Dicho todo esto, no me opondría a la inclusión de dicha categoría en los premios, al contrario. Ahora bien, objetivamente, a día de hoy, no creo que eso suponga un «despegue» de los mismos en cuanto a popularidad. Insisto: la percepción que tengo es que los jóvenes no se van a inscribir en masa en la lista de votantes porque de pronto aparezca dicha categoría. Si ya cuesta que el friki medio se tome la molestia de mandar un email con sus datos para ser incluido en el censo, ¿por qué iba a ser diferente en este caso?

Para mí, ser finalista de los Ignotus es un gran honor porque supone un reconocimiento importante a mi trabajo. Sin embargo, y por poner un ejemplo, las grandes editoriales no se pegan por mí, a pesar de tener tantas nominaciones a cuestas (desde aquí, mil gracias a la pequeñas y medianas por interesarse). Así pues, quizás hay que trabajar un poco más, o mejor dicho, en serio, para dar a dichos premios la publicidad y el reconocimiento que se merecen y, entonces, quizás venga esa gran masa lectora a pedir el hueco que les corresponde.
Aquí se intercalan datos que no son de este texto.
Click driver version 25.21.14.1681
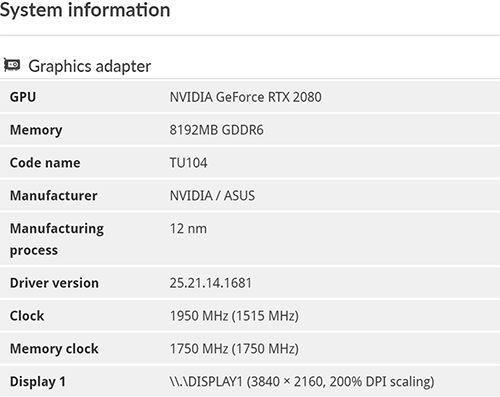500x397 pixels. [211, 283]
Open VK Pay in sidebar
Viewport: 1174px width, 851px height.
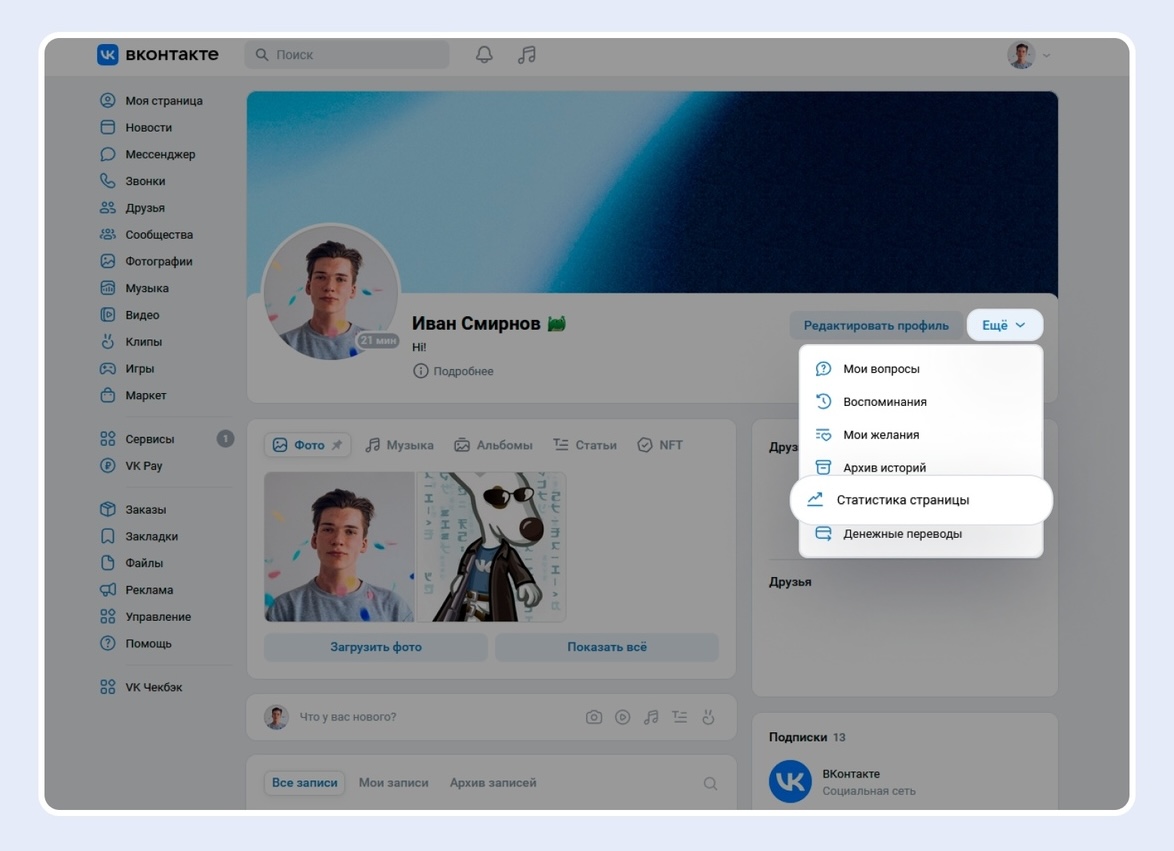143,466
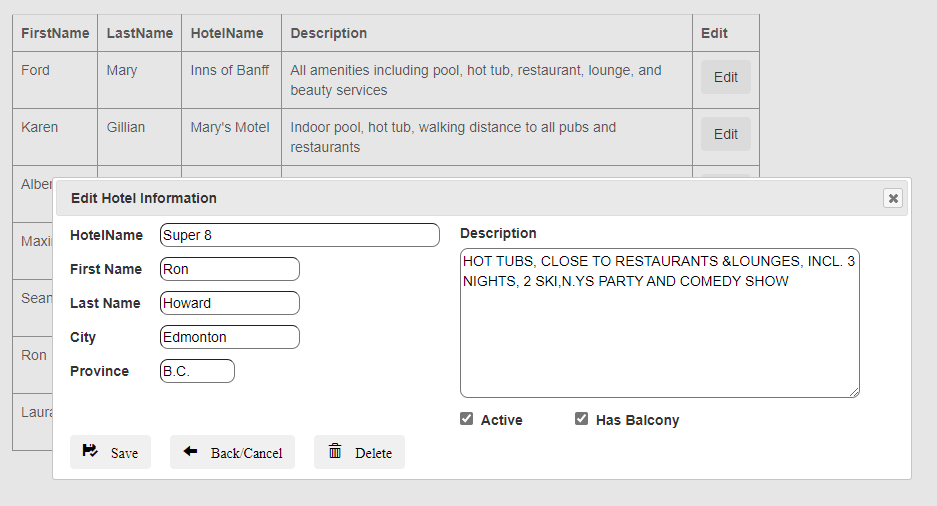Click the back arrow icon
Viewport: 937px width, 506px height.
click(x=190, y=451)
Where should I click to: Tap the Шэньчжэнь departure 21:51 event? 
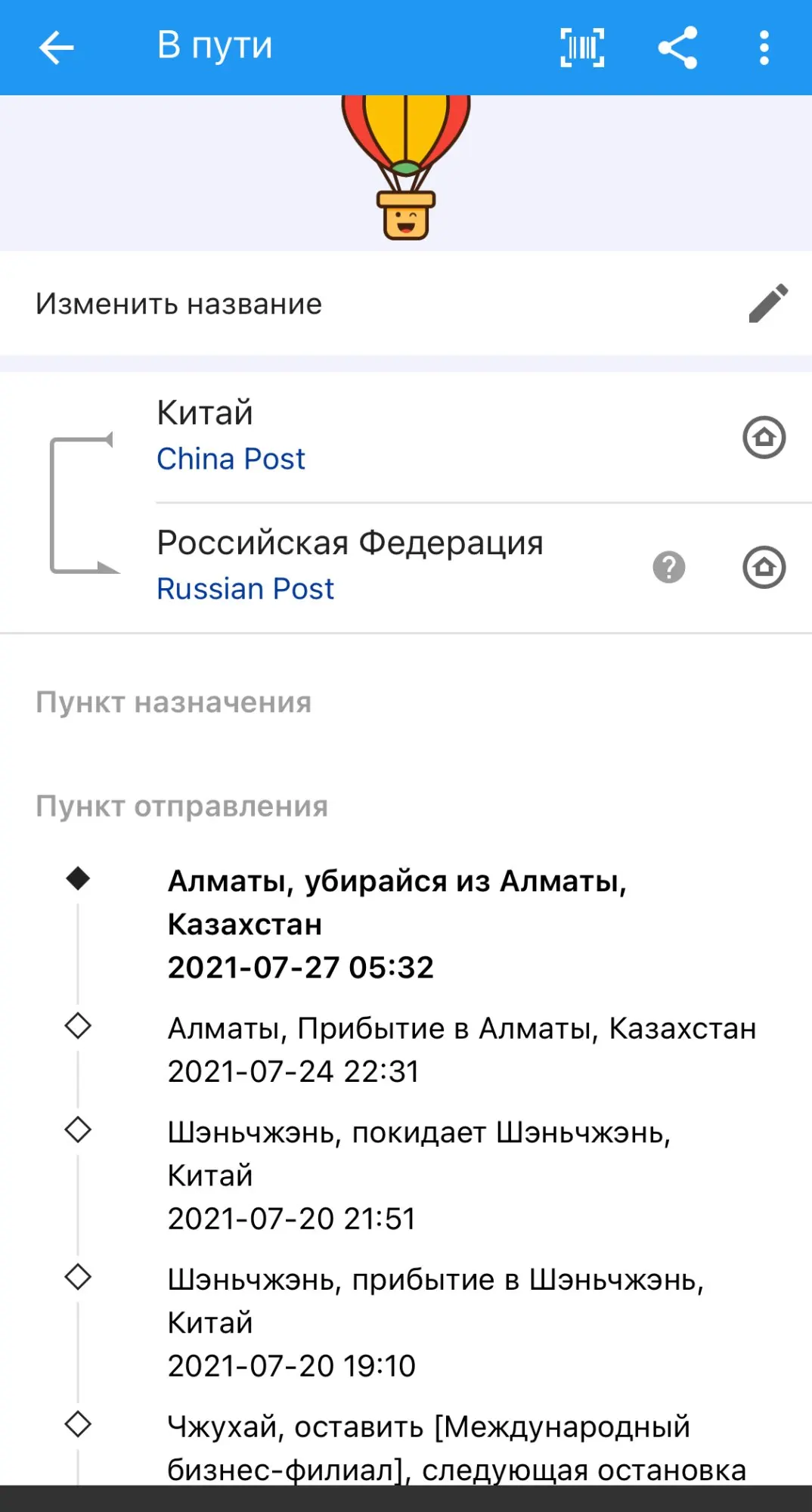pyautogui.click(x=418, y=1175)
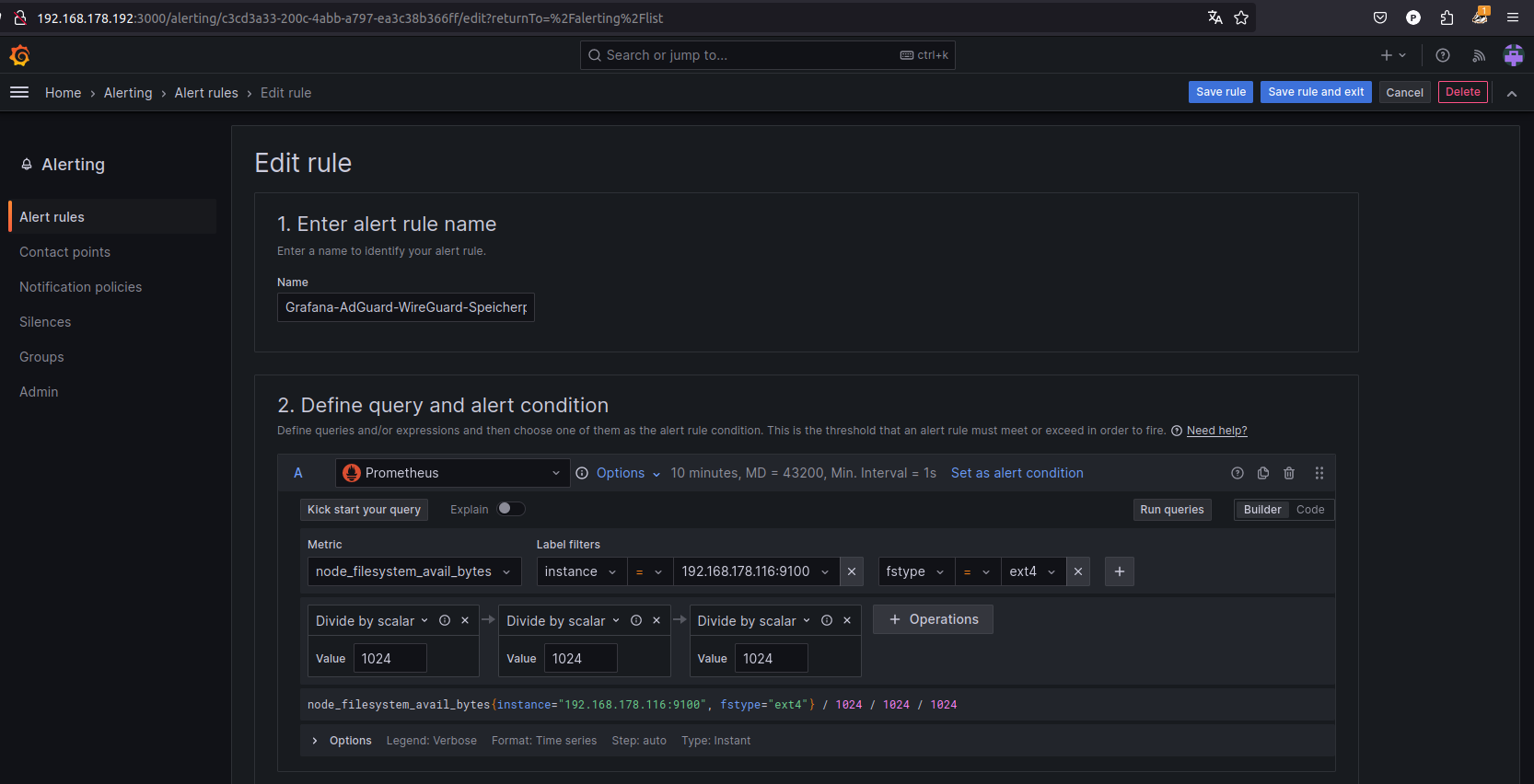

Cuando así sea, tendrán todo mi apoyo, por descontado. Como alguien que aborrece los prejuicios, vengan de donde vengan, me dejaré la piel en vuestra causa. Mientras tanto, no voy a luchar batallas que no me corresponden. Ya tengo bastante con las mías, aunque, francamente, la implicación de los responsables debería de ser mayor y no limitarse a que los demás les hagan el trabajo «sucio». Pienso yo.